> _SOAL DAN TUGAS_
(a) Menurut teks tentang Isra Mikraj, sudah berapa lama Rasul saw. dan para sahabat berdakwah ketika peristiwa Isra Mikraj terjadi?
(b) Tuliskan ulang bagian teks tentang Isra Mikraj mulai dari "Peristiwa Isra Mikraj sesungguhnya" sampai "kehidupan umat manusia.", tanpa mengubah satu kata pun.

> _POTONGAN TEKS_
######

Peristiwa Isra Mikraj sesungguhnya sarat makna. Peristiwa ini tidak boleh direnungkan sebagai peristiwa tersendiri yang terpisah dengan rangkaian sirah Rasulullah. Ia harus direnungkan sebagai satu kesatuan dengan sirah Rasul saw.
Peristiwa Isra Mikraj terjadi setelah Rasul saw. bersama para sahabat beliau telah menempuh waktu sebelas tahun perjalanan dakwah dalam menyerukan Islam ke tengah-tengah masyarakat.
Pada tiga tahun pertama kenabian, Rasul saw. membina para sahabat agar memiliki kepribadian islami dan keimanan yang kokoh, mampu memikul beban dakwah, dan sanggup mengorbankan apapun untuk menyerukan Islam dan menjadikannya sebagai sistem yang mengatur kehidupan umat manusia.

######

> _BAHAN_
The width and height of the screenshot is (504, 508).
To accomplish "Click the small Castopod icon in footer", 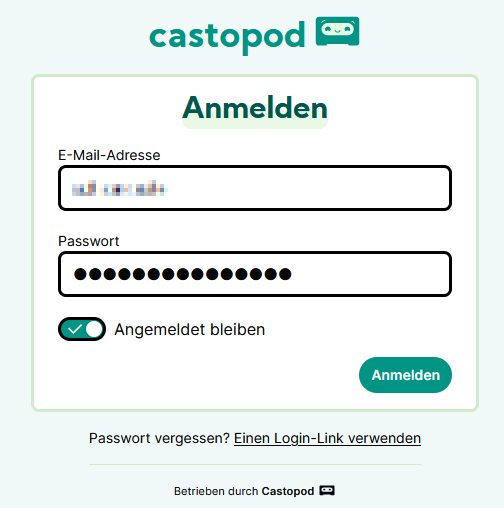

######

> _JAWABAN TIAP SOAL_
(a) Sebelas tahun.

(b)
Peristiwa Isra Mikraj sesungguhnya sarat makna. Peristiwa ini tidak boleh direnungkan sebagai peristiwa tersendiri yang terpisah dengan rangkaian sirah Rasulullah. Ia harus direnungkan sebagai satu kesatuan dengan sirah Rasul saw.
Peristiwa Isra Mikraj terjadi setelah Rasul saw. bersama para sahabat beliau telah menempuh waktu sebelas tahun perjalanan dakwah dalam menyerukan Islam ke tengah-tengah masyarakat.
Pada tiga tahun pertama kenabian, Rasul saw. membina para sahabat agar memiliki kepribadian islami dan keimanan yang kokoh, mampu memikul beban dakwah, dan sanggup mengorbankan apapun untuk menyerukan Islam dan menjadikannya sebagai sistem yang mengatur kehidupan umat manusia.